Traditional corneal surgery would have left his eyes susceptible to damage from a jarring bobsled run. So last March he underwent a radical procedure, yet to be approved by the FDA, in which doctors implanted a lens behind each iris. When he woke from the surgery, Holcomb immediately noticed the detail of the palm trees in one of the posters on his doctor's wall. "An hour before, I didn't even know there were posters," he says. "It was a new world."
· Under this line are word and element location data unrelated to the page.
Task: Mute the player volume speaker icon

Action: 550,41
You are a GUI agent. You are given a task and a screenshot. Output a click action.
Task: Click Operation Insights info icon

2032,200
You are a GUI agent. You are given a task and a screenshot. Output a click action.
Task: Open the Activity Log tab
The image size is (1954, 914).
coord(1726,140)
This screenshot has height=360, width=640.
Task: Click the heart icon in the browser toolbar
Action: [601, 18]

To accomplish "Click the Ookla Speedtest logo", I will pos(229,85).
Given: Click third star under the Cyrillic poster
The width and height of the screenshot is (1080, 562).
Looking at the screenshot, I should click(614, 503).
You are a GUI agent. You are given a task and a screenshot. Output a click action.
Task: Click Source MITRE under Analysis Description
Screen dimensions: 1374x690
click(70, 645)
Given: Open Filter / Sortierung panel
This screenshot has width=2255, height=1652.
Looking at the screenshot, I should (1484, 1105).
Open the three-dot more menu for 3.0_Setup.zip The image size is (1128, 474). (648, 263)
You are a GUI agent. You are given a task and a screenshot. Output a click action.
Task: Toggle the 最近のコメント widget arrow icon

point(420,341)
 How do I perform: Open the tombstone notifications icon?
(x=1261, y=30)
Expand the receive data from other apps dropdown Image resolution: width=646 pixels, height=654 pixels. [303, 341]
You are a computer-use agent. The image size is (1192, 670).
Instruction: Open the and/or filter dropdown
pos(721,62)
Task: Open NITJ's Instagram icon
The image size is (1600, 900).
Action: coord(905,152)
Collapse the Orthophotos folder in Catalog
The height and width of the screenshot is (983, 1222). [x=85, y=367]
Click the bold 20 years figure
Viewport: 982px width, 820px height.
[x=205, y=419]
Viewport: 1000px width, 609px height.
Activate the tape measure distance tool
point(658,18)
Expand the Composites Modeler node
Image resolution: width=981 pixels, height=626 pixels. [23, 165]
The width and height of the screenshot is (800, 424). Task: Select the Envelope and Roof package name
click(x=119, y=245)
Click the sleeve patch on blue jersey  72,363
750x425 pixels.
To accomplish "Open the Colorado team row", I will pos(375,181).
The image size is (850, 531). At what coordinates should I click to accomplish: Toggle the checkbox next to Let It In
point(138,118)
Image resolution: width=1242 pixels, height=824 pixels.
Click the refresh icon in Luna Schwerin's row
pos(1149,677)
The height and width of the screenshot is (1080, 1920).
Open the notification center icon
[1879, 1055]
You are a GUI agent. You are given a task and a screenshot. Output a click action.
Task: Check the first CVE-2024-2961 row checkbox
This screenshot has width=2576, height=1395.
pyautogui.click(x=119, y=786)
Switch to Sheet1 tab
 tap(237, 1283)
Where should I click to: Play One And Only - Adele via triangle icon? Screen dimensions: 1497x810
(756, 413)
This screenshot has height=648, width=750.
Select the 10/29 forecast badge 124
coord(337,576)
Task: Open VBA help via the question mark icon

The improved eyesight had some disorienting effects. During a practice run in Lake Placid weeks after the surgery, Holcomb got spooked when a small cover flap on the front of his sled ripped off and flew by his helmet. "It happens a lot," he says of a flap coming off, "but I never knew that because I never saw it. Sometimes I have to turn my eyes off because my sight is so good, I get distracted. If another sled flips, I can make out the skid marks where it crashed and I start thinking about it." Thanks to that clearer vision, though, Holcomb won medals in four of his first five World Cup races this season, and with Sunday's victory he has emerged as a strong contender for gold in Vancouver next February.

Shortsighted coaches were U.S. women's driver Shauna Rohbock's complaint in Lake Placid, even as she piloted her two-person sled to a silver medal behind Britain's Nicola Minichiello and Gillian Cooke. For the past four years Rohbock, 31, and brakewoman Valerie Fleming were regulars on international medal stands, scoring bronze at the worlds in 2005 and '07 and a silver at the '06 Olympics. But last month, in a race-off on the 2010 Olympic track in Whistler, B.C., Elana Meyers, 24, edged Fleming, 32, by .02 of a second. Coaches then replaced Fleming with Meyers, against Rohbock's wishes, for worlds. "The coaches think they know what's best for me, and they have no idea what's best for me," Rohbock said last Friday, expressing her discontent despite sitting in first place after Day 1. "I've won more medals for this federation than anybody out here. I've lost so much sleep. The fun is just sucked out of it."

The pre-Olympic twists and turns have begun.